▶ **DATA SECTION**
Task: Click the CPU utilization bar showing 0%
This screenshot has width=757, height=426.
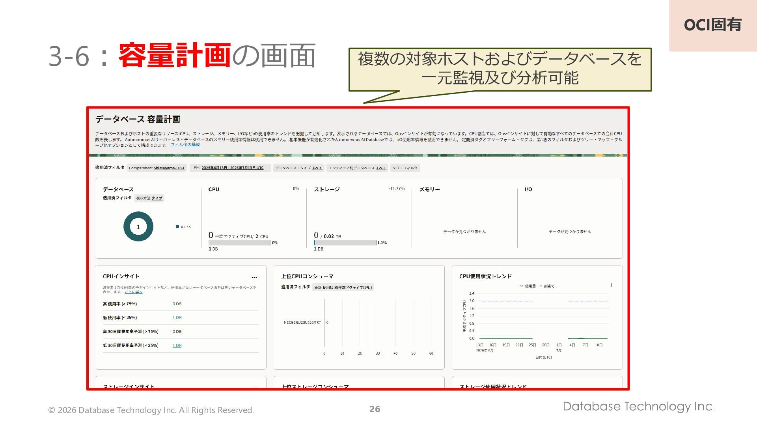Action: (240, 243)
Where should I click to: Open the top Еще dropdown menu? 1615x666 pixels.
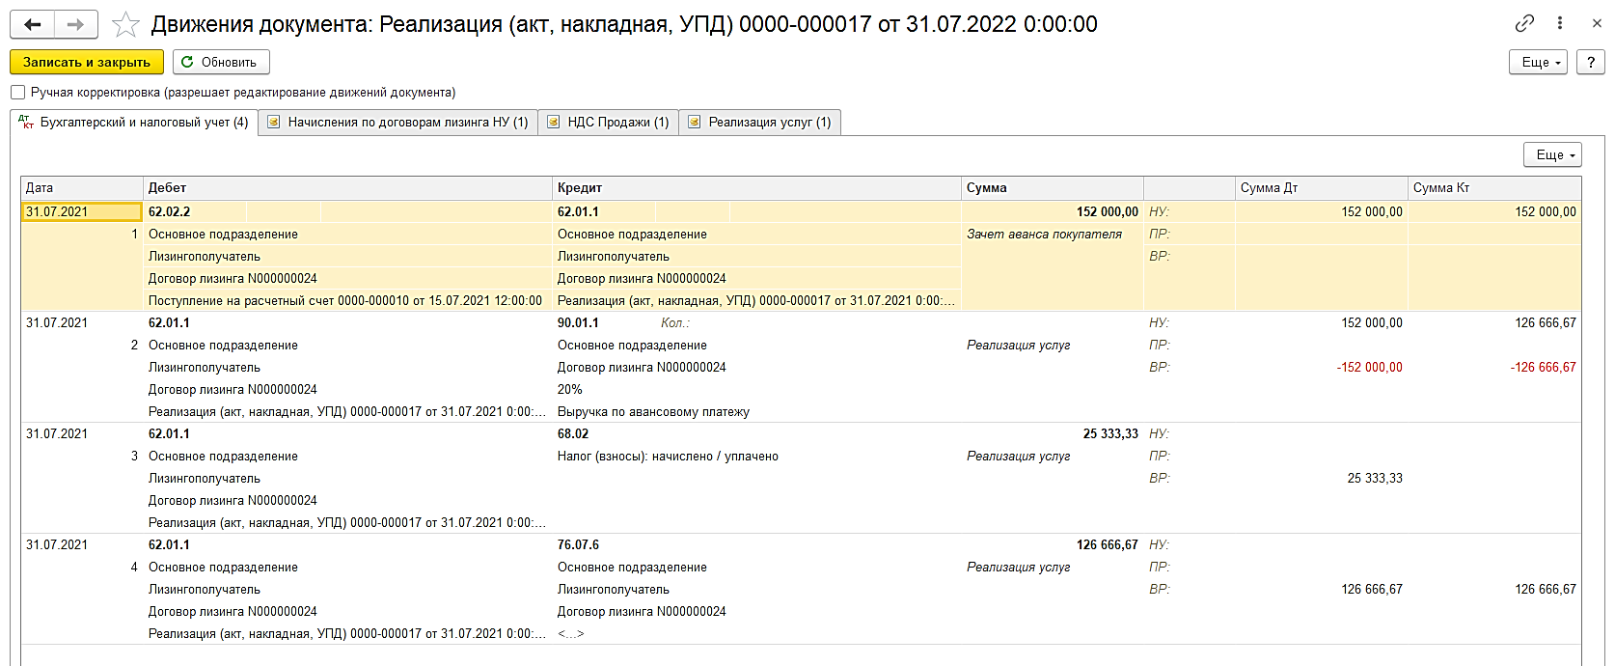pyautogui.click(x=1538, y=62)
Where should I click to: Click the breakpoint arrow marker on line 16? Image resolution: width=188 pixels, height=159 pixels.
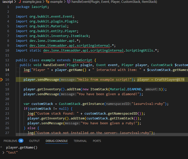coord(1,80)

▶ **DESCRIPTION OF THE TASK**
An exact restatement of the lines from the one holding "Where should I click to: Open" through the end of the entries, both ends included, is the whole answer. Pictures stay out.

▶ **ANSWER BOX**
Where should I click to: Open the top Еще dropdown menu? 1615x666 pixels.
pyautogui.click(x=1538, y=62)
Where should I click to: Click the breakpoint arrow marker on line 16? Image resolution: width=188 pixels, height=159 pixels.
coord(1,80)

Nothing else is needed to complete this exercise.